TASK ITEM:
Pick out the lines below that contain the string "button" and copy them all.

**** GIVEN DATA ****

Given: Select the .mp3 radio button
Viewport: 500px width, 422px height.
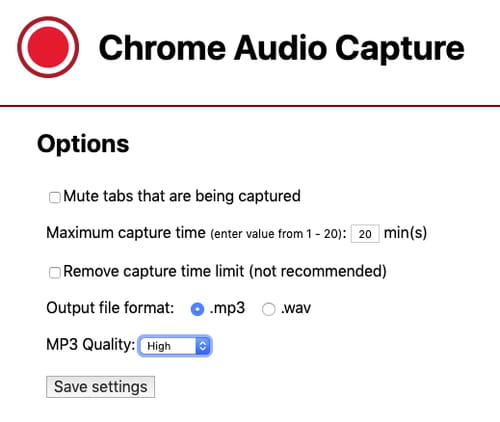Looking at the screenshot, I should tap(197, 309).
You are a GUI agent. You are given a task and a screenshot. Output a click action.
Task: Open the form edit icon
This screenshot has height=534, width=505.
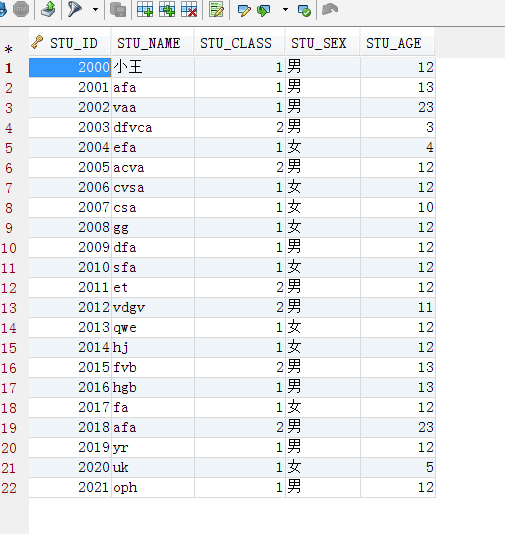coord(216,9)
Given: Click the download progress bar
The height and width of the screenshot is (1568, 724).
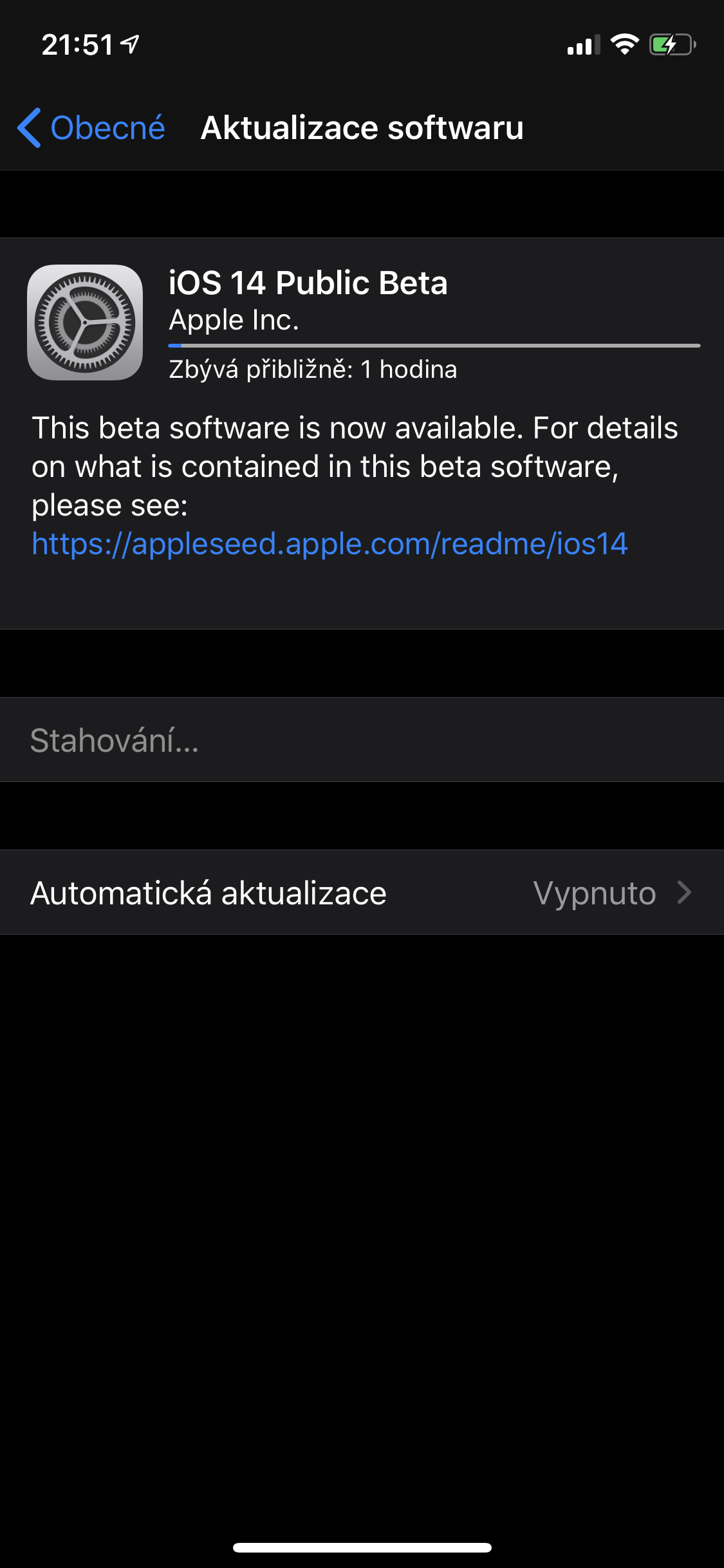Looking at the screenshot, I should 434,346.
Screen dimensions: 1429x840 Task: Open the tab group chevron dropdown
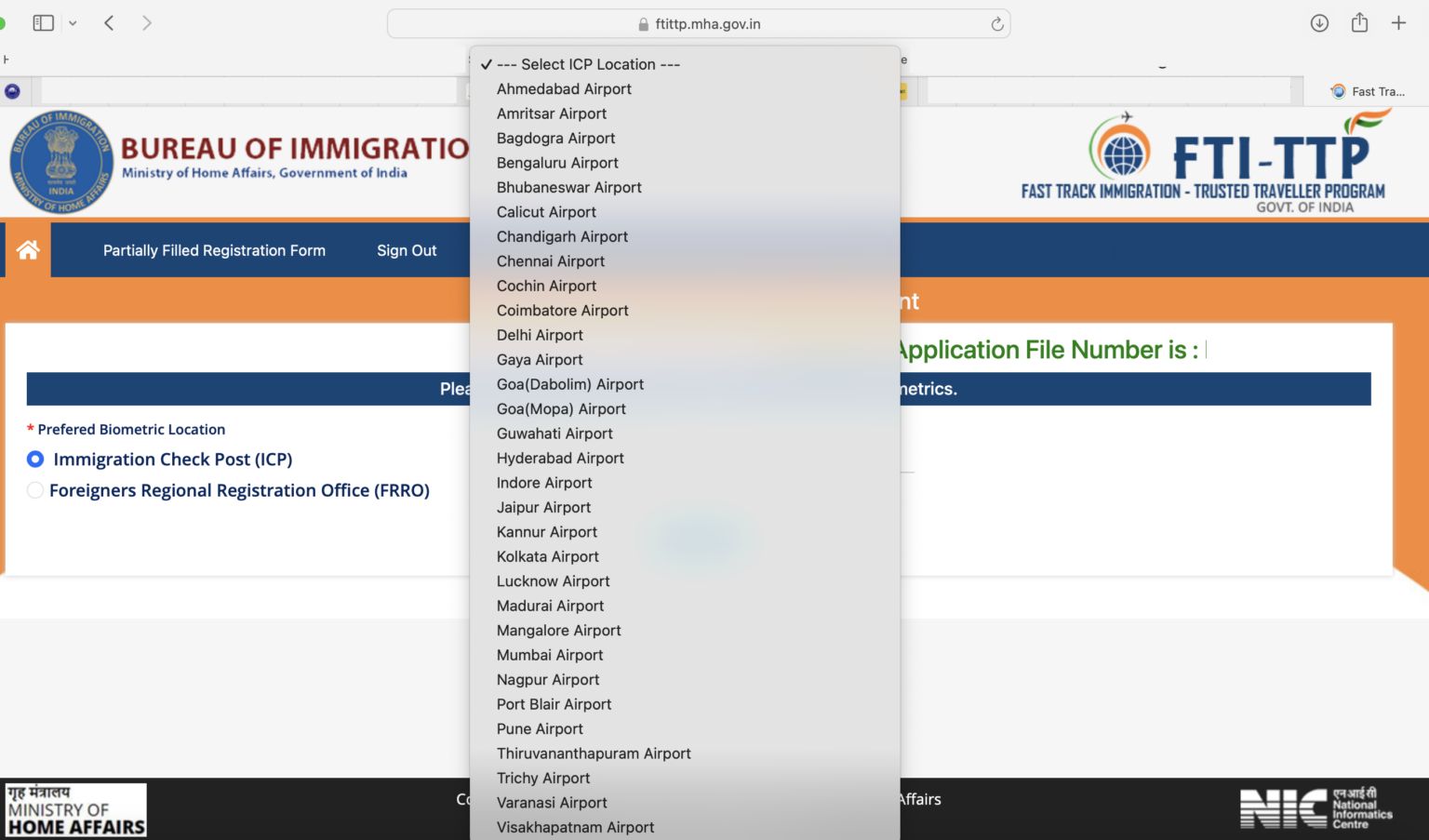pyautogui.click(x=73, y=22)
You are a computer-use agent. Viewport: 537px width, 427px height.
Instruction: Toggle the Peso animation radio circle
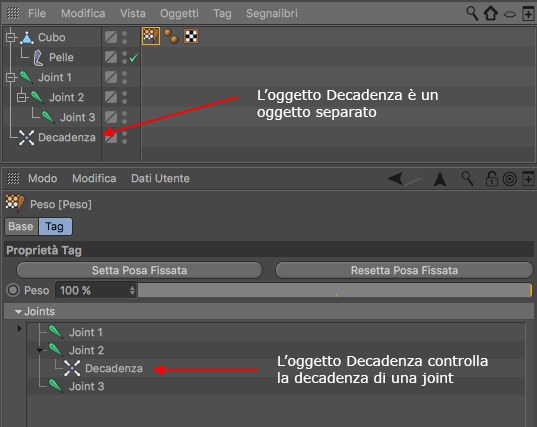(13, 290)
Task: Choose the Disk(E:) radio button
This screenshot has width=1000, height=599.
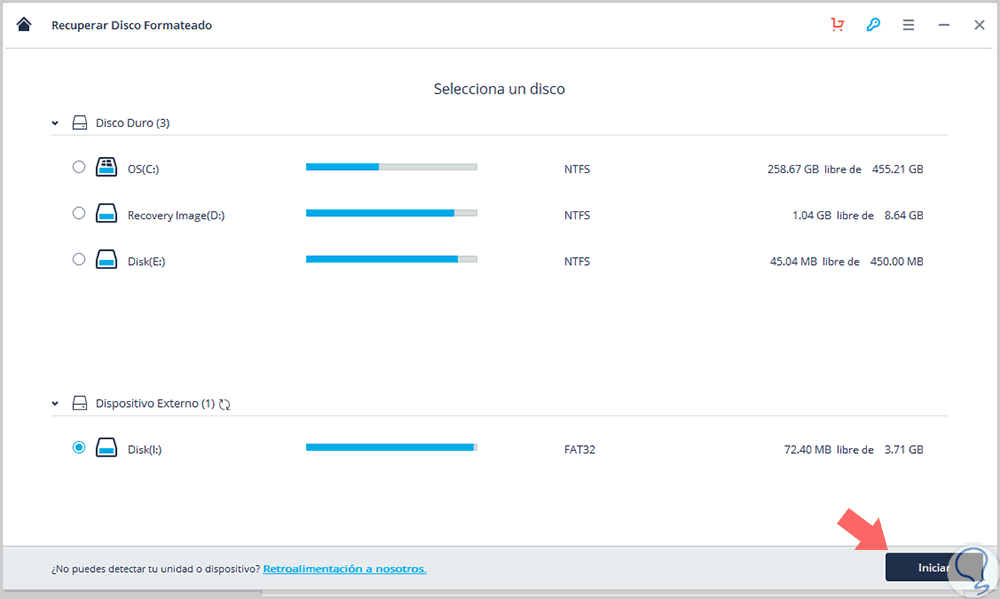Action: [x=79, y=259]
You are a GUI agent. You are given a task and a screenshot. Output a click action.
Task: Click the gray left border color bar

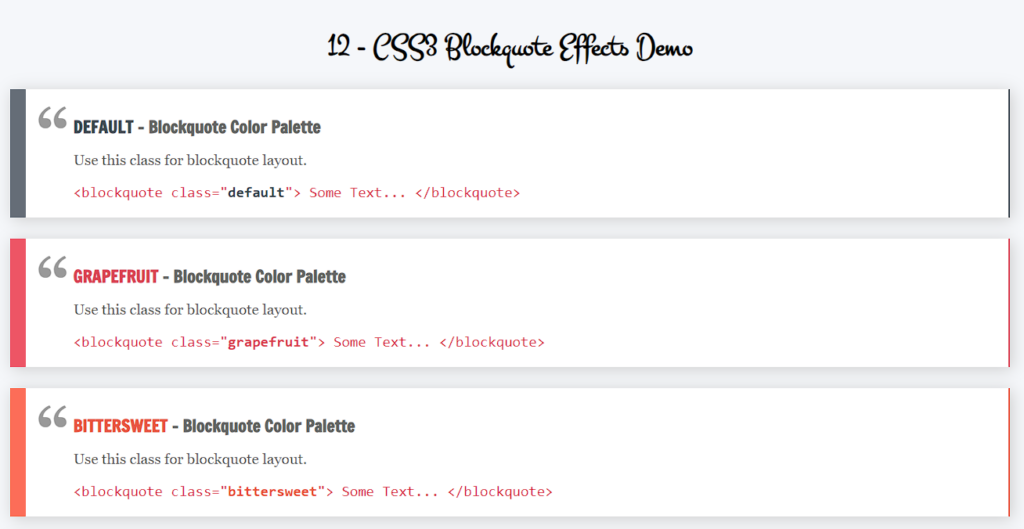17,153
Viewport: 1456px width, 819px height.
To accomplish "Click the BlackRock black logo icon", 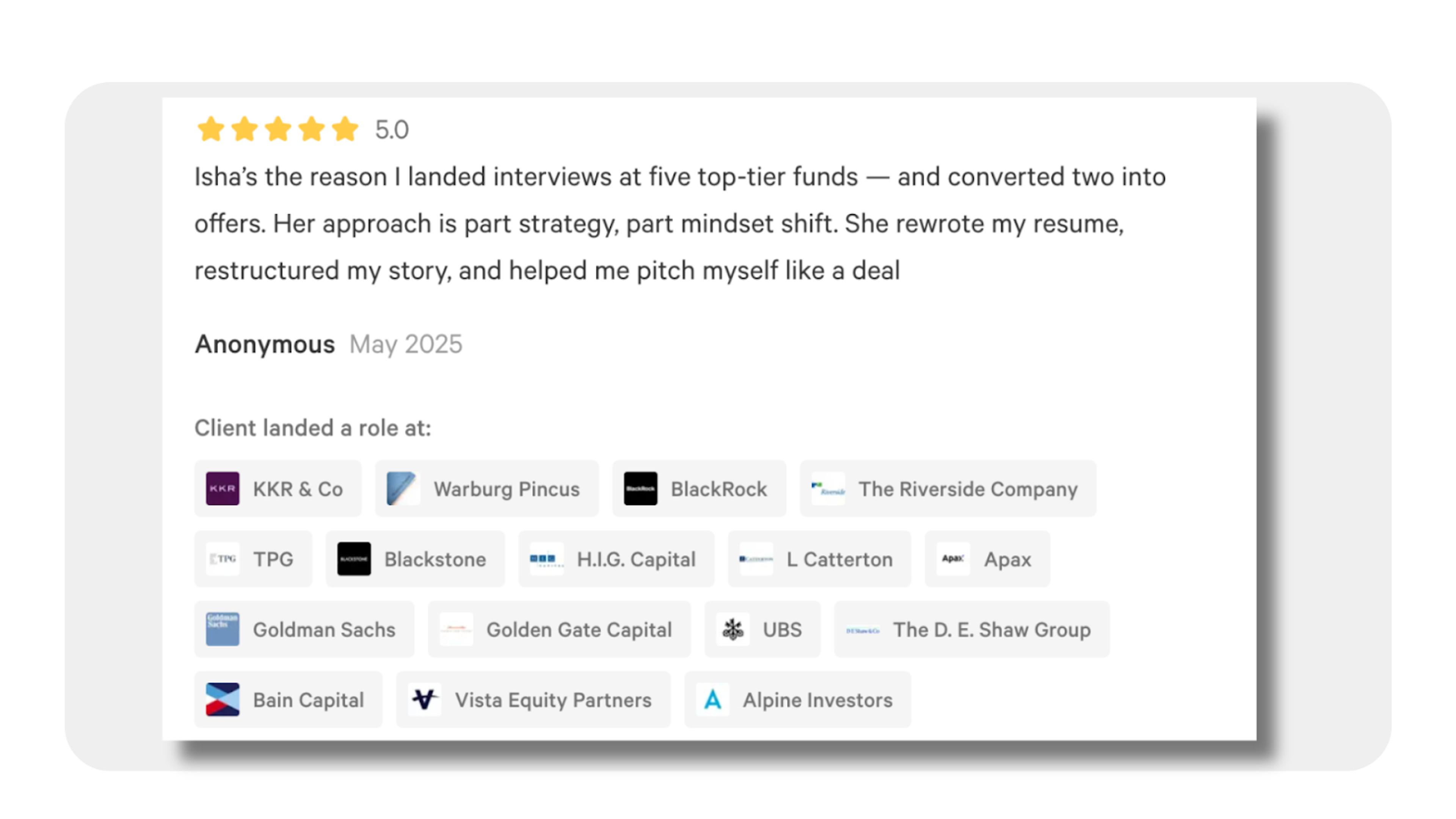I will [x=640, y=488].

****

EXPECTED OUTPUT:
Given: Select the .mp3 radio button
Task: Choose the Disk(E:) radio button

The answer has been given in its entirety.